Pocos libros han influido más en la historia de la filosofía que el Tractatus, de Ludwig Wittgenstein. El libro fue escrito en las trincheras de la Primera Guerra Mundial y aspiraba, nada más ni nada menos, que a resolver todas las preguntas filosóficas. Según las tesis del propio libro, todos los problemas filosóficos (o casi todos) son en realidad malentendidos lingüísticos.

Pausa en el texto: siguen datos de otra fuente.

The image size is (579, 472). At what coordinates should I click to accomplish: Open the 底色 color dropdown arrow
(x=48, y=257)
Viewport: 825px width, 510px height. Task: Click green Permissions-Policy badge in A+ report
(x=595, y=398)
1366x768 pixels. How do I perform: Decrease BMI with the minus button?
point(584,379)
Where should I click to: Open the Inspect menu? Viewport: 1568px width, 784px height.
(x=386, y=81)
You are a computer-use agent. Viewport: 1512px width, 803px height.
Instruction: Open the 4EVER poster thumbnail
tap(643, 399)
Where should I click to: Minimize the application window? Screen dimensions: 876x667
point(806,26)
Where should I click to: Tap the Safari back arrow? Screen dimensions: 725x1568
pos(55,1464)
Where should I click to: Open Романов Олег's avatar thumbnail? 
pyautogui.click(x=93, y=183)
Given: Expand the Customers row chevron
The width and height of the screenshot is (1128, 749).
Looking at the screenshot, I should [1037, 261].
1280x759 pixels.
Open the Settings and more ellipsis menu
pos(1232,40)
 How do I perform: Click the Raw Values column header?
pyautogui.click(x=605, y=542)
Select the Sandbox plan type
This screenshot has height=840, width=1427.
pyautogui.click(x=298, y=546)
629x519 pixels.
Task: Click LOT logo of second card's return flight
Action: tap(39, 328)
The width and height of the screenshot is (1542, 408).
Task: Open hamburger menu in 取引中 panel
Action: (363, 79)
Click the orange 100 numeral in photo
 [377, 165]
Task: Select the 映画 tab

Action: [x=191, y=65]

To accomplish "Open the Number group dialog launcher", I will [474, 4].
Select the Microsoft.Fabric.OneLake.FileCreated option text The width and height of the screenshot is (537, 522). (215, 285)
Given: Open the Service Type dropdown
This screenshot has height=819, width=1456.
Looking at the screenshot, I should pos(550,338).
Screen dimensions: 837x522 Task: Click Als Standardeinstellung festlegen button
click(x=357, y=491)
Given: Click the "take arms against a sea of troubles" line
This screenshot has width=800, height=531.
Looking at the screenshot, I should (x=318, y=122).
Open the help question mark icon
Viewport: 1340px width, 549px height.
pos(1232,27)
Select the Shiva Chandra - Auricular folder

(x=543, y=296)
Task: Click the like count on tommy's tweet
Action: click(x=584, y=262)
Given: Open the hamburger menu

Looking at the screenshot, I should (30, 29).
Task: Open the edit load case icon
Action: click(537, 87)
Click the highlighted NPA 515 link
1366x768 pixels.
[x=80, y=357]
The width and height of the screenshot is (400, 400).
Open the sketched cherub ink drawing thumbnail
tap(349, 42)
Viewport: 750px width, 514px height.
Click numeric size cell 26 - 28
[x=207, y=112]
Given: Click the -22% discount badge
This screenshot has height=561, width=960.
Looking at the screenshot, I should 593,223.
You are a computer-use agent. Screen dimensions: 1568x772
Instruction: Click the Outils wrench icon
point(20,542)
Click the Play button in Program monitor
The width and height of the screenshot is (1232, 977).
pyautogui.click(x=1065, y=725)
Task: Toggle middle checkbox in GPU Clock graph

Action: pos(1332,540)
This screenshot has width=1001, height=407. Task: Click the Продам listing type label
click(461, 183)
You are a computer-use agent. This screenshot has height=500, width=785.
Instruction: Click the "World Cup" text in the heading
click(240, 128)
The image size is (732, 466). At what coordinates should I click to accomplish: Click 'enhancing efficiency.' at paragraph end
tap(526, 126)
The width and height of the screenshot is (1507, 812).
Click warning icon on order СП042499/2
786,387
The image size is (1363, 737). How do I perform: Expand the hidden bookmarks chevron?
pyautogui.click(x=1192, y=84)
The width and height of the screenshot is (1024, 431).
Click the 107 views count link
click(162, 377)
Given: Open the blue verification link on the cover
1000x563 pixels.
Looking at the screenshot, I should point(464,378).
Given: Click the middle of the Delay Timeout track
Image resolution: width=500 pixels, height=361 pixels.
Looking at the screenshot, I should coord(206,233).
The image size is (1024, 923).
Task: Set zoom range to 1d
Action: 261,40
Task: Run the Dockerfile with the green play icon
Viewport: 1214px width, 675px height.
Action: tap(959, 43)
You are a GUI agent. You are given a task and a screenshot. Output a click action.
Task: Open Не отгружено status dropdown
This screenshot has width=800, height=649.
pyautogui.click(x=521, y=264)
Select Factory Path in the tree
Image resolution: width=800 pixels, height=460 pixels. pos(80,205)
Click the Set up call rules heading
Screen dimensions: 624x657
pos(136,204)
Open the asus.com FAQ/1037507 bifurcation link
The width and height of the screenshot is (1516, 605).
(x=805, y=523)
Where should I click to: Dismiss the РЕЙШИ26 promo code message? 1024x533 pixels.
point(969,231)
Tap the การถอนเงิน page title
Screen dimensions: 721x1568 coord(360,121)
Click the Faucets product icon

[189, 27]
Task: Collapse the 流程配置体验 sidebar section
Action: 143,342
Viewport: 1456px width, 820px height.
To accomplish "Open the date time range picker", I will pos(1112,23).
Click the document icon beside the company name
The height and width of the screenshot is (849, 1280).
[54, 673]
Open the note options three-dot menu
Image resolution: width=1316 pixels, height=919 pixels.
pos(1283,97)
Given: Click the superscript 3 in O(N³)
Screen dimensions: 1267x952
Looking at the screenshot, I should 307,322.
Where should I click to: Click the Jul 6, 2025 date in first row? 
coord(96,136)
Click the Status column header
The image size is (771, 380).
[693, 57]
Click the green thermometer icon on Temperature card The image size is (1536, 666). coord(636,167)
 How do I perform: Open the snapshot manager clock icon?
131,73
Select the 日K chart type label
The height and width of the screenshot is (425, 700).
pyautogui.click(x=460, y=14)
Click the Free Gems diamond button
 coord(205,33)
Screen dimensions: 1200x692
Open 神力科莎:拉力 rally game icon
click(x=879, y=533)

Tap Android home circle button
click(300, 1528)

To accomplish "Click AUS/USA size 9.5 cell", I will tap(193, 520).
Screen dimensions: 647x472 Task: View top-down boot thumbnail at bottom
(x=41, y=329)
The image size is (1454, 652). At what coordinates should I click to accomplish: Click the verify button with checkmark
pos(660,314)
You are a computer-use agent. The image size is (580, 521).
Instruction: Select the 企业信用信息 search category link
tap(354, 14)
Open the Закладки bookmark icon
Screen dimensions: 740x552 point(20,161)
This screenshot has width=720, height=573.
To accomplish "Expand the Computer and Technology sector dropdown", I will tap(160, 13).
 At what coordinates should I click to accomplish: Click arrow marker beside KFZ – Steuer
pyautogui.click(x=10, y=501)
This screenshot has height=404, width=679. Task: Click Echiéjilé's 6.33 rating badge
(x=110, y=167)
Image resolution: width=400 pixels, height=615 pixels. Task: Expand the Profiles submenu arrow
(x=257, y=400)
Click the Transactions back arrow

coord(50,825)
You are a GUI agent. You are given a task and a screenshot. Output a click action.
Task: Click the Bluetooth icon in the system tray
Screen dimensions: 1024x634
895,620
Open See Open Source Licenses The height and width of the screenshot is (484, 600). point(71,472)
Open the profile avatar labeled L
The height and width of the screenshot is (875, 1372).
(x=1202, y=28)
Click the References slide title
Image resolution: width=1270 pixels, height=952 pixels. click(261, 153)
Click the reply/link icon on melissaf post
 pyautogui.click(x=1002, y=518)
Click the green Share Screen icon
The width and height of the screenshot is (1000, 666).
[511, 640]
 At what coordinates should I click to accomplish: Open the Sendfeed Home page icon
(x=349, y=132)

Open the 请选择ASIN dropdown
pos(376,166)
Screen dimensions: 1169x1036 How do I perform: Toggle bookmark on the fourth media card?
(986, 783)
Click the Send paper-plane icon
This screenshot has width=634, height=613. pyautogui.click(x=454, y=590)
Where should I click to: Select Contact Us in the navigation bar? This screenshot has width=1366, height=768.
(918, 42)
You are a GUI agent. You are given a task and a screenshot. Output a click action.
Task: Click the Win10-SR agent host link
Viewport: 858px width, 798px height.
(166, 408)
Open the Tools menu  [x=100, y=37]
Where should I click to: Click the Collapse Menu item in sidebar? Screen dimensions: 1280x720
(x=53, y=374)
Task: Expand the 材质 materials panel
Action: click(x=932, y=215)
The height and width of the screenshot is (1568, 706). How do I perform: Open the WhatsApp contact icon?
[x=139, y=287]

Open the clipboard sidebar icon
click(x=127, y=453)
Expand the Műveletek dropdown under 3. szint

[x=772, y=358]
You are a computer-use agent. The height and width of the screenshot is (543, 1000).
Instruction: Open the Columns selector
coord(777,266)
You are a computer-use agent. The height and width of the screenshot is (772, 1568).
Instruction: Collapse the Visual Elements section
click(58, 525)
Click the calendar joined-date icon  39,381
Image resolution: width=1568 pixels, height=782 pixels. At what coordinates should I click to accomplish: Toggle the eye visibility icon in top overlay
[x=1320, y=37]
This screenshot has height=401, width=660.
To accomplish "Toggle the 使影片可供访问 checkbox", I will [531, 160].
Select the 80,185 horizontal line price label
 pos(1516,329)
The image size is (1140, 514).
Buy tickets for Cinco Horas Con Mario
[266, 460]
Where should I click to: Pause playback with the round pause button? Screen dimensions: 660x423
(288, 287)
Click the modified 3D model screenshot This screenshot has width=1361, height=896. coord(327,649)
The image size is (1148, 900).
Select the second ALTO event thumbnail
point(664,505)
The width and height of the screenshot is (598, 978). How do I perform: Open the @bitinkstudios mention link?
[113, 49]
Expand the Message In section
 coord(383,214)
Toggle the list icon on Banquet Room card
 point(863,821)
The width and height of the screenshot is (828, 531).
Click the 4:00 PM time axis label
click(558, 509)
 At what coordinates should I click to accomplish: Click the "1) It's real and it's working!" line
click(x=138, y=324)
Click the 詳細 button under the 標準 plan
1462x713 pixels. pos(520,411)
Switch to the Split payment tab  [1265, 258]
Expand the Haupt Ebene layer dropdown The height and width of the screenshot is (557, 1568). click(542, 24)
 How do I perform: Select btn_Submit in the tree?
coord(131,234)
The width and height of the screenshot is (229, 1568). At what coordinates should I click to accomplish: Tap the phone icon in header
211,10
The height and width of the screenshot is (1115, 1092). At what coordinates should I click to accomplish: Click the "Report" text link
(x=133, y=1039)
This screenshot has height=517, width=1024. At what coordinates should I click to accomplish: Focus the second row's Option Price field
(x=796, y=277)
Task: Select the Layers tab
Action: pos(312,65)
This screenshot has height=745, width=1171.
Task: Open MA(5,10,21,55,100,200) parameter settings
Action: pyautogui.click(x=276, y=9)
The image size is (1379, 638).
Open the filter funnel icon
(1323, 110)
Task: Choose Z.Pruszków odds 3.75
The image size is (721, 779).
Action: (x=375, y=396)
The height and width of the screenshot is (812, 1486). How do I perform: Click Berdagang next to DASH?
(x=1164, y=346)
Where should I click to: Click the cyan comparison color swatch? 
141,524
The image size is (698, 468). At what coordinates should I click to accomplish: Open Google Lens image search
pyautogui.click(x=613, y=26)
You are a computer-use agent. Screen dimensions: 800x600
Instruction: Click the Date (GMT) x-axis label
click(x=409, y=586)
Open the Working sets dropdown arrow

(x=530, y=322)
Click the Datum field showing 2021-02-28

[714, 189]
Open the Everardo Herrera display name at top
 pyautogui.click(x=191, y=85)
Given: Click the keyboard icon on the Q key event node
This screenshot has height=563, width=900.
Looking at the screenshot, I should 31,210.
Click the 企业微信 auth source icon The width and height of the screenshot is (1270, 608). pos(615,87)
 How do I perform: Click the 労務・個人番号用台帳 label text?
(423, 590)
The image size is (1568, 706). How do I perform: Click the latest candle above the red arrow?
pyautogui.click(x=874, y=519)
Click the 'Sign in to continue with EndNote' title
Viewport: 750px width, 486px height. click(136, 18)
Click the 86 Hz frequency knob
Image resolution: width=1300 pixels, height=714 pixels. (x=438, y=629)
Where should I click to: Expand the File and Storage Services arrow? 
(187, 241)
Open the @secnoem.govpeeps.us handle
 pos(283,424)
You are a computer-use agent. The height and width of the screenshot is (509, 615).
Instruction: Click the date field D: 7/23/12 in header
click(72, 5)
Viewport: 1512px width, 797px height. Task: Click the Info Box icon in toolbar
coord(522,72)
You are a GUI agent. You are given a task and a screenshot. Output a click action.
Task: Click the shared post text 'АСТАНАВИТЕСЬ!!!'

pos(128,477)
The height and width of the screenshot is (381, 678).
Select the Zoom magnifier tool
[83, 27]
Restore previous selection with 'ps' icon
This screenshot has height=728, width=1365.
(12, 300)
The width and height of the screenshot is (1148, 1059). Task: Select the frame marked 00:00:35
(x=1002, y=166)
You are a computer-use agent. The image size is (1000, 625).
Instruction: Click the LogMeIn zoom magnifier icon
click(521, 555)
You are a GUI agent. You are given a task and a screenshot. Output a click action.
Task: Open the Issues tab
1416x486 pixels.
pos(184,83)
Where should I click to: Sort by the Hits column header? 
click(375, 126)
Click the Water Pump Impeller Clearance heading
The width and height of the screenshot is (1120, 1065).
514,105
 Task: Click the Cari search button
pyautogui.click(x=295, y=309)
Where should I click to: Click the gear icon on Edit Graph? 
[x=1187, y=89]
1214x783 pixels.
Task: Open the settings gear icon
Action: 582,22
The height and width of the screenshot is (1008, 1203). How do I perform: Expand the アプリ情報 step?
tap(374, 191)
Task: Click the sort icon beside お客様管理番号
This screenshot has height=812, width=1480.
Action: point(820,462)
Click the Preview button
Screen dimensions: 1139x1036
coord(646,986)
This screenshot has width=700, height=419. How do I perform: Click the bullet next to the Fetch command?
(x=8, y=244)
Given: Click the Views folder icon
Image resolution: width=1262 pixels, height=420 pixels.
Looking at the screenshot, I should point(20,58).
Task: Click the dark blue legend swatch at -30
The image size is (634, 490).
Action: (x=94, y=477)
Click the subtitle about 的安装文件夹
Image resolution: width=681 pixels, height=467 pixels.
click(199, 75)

Los filósofos piensan que discuten, pero todos sus malentendidos vienen de no usar correctamente las palabras. Para el Wittgenstein del Tractatus, si tenemos un análisis claro y certero del lenguaje, entonces nos daremos cuenta de que todas las discusiones sobre el ser, Dios o la causalidad del mundo son pseudodiscusiones. Si aprendemos a hablar, todos los problemas (o casi todos) se resuelven.
El problema con el que se topó Wittgenstein a medida que avanza el libro es que es difícil hablar del propio lenguaje. Lo que se defiende en el Tractatus es que las palabras son vectores de señalización, es decir, una herramienta que utilizamos para indicar un más allá: el mundo.
Sin embargo, y este es el gran problema del libro, si el lenguaje habla siempre del mundo («perro» refiere al perro que vemos), ¿cómo hablar del propio lenguaje? Si las palabras designan cosas, ¿qué palabras usar para hablar de las palabras? ¿Cómo hacer que la flecha que señala al mundo se señale a sí misma? La solución de Wittgenstein fue categórica: no se puede, el lenguaje no puede hablar de sí mismo sin incurrir en aporías y contradicciones. De ahí el famoso cierre del libro: «De lo que no se puede hablar es mejor callar».